Derivation of anthrax toxin receptor 1 mutants by alanine scanning mutagenesis of extracellular acidic residues
Date
Authors
Journal Title
Journal ISSN
Volume Title
Publisher
Abstract
Bacillus anthracis, the causative agent of anthrax, is a large Gram-positive, spore-forming, rod-shaped bacterium found in soil. The virulent factors of the bacterium are its capsule and a tripartite protein toxin, termed anthrax toxin. Fully virulent strains of B. anthracis have both attributes, and they harbor the plasmids pXO1 and pXO2, which respectively carry the genes for anthrax toxin and capsule synthesis. Absence of either plasmid dramatically reduces the bacterium's virulence, and loss of both renders it avirulent. The capsule is very important because it enables the bacterium to establish infection. However, anthrax toxin is considered the primary virulence factor; it can alone reproduce the essential symptoms and pathology of anthrax. The three components of anthrax toxin are protective antigen (PA, 83 kDa), lethal factor (LF, 91 kDa), and edema factor (EF, 89 kDa). EF is an adenylate cyclase, and it harms cells by excessive production of cAMP. LF is a metalloprotease that cuts mitogen activated protein kinase kinases (MAPKKs), which results in multiple adverse effects on cells, leading to animal death. PA binds cell surface receptors, and through a series of steps delivers EF and LF to cytosol. Two closely related PA receptors are known, tumor endothelial marker 8 (TEM8/ANTXR1) and capillary morphogenesis gene 2 protein (CMG2/ANTXR2).
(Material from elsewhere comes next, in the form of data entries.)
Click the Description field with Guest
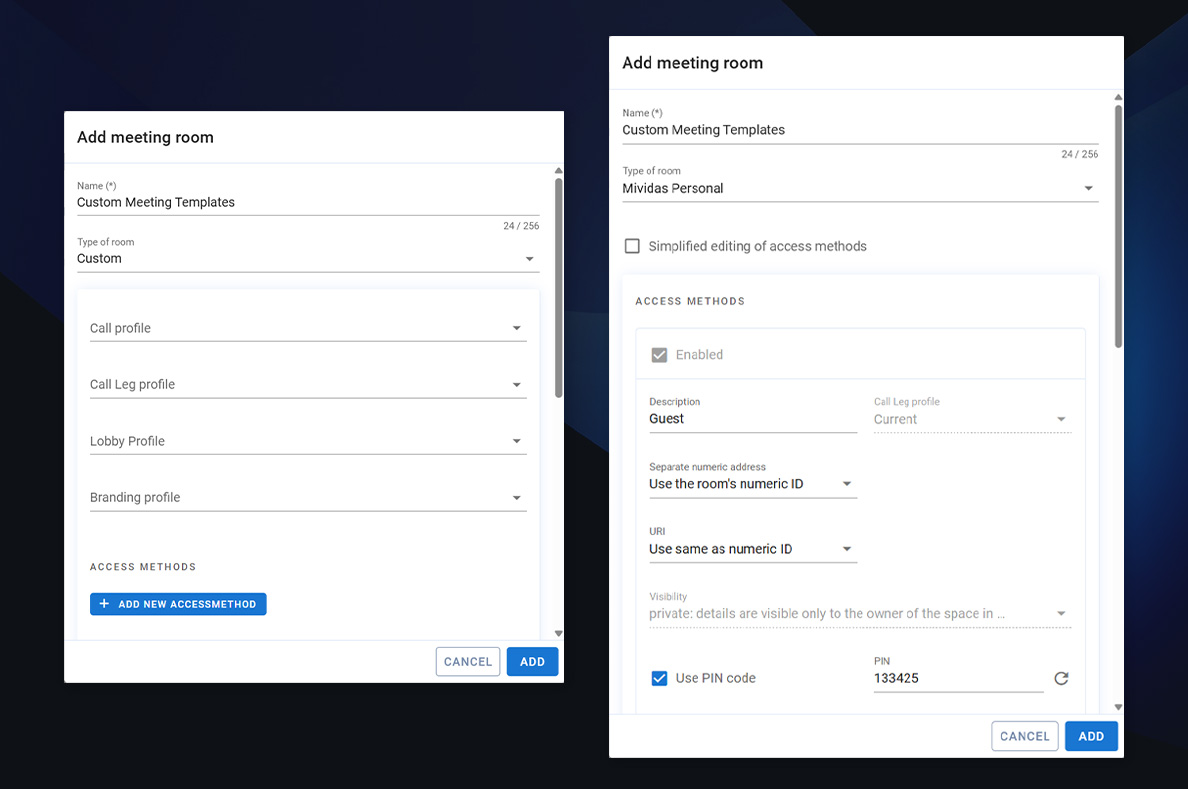This screenshot has width=1188, height=789. pos(752,419)
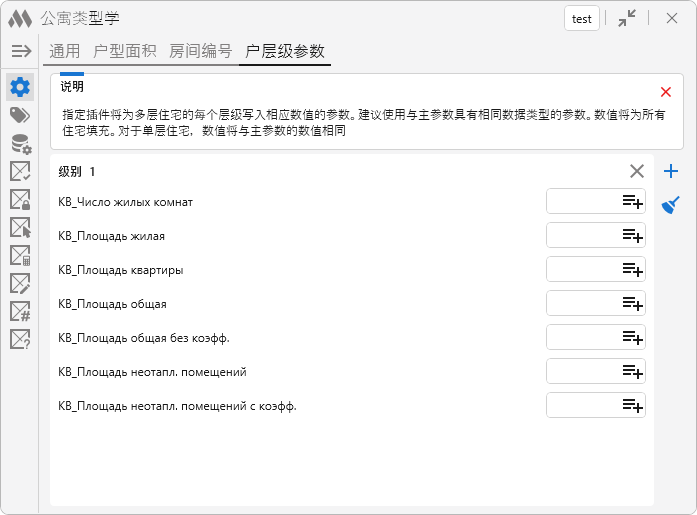Open the tags icon in the sidebar

point(20,115)
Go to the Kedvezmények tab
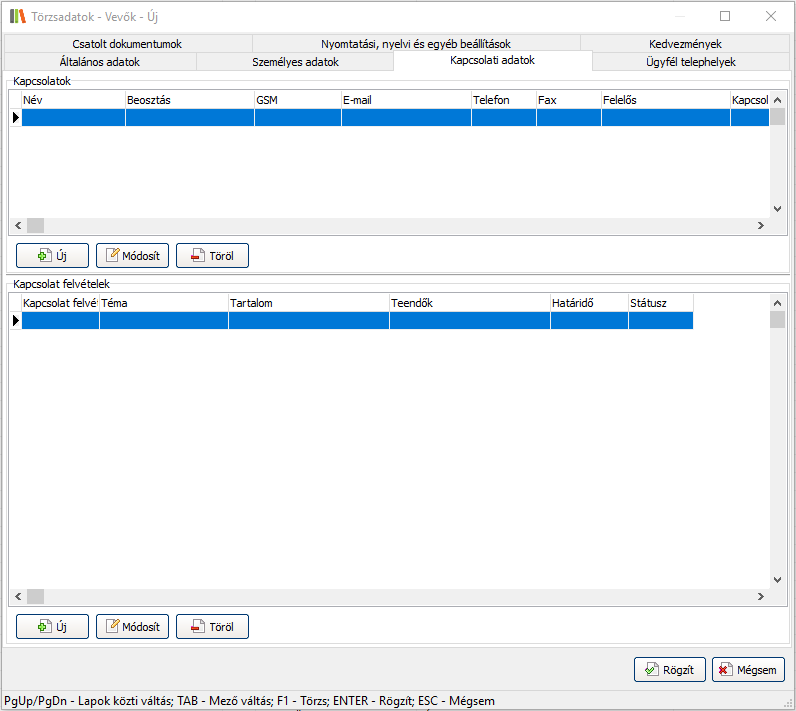This screenshot has height=711, width=796. (685, 44)
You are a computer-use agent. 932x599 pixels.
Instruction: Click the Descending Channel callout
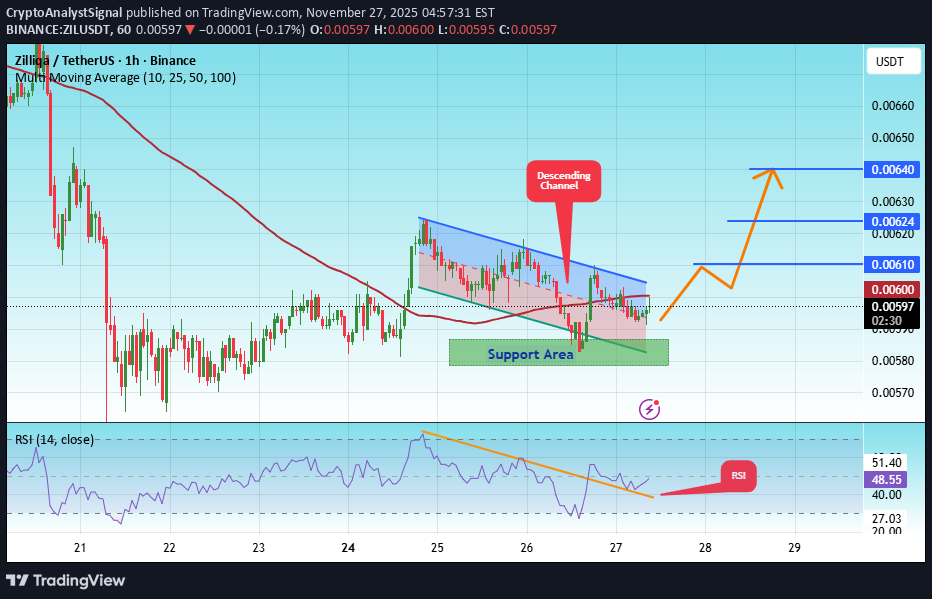click(x=562, y=180)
The focus of this work was to carry out functional analysis of TEM8/ANTXR1 by alanine scanning mutagenesis of acidic residues spanning positions 151-319, a segment that constitutes the second half of the receptor's extracellular portion. TEM8 has three membrane bound variants, and these differ only in the size of their intracellular domain. For this work HA-tagged variant 4 was used as the template, and the site-directed mutagenesis was carried out with a commercially available kit. Following confirmation of mutations by sequencing, each mutant receptor was expressed in the receptor-negative cell line JCR65. The mutant receptors' capacity to support anthrax toxin entry was assessed by cytotoxicity assays with a modified cytocidal form of anthrax toxin. JCR65 expressing the wild-type receptor served as the positive control for toxin entry. The results show that a number of receptor mutants functioned as well as the wild-type. However, a few mutations altered receptor functionality. PA binding assays were carried out to assess each mutation's effect on toxin binding, the first step in toxin entry into cells. The differences in binding were small, but noticeable. The receptor with E185A mutation, for example, showed slightly enhanced capacity to support intoxication, and consistent with that it bound more PA. In contrast, E222A mutant had several times reduced capacity to support intoxication, and it also bound less PA. Overall, this study has identified a number of acidic residues in the PA binding domain of ANTXR1 that appear irrelevant for toxin binding and entry, but at least two that appear important.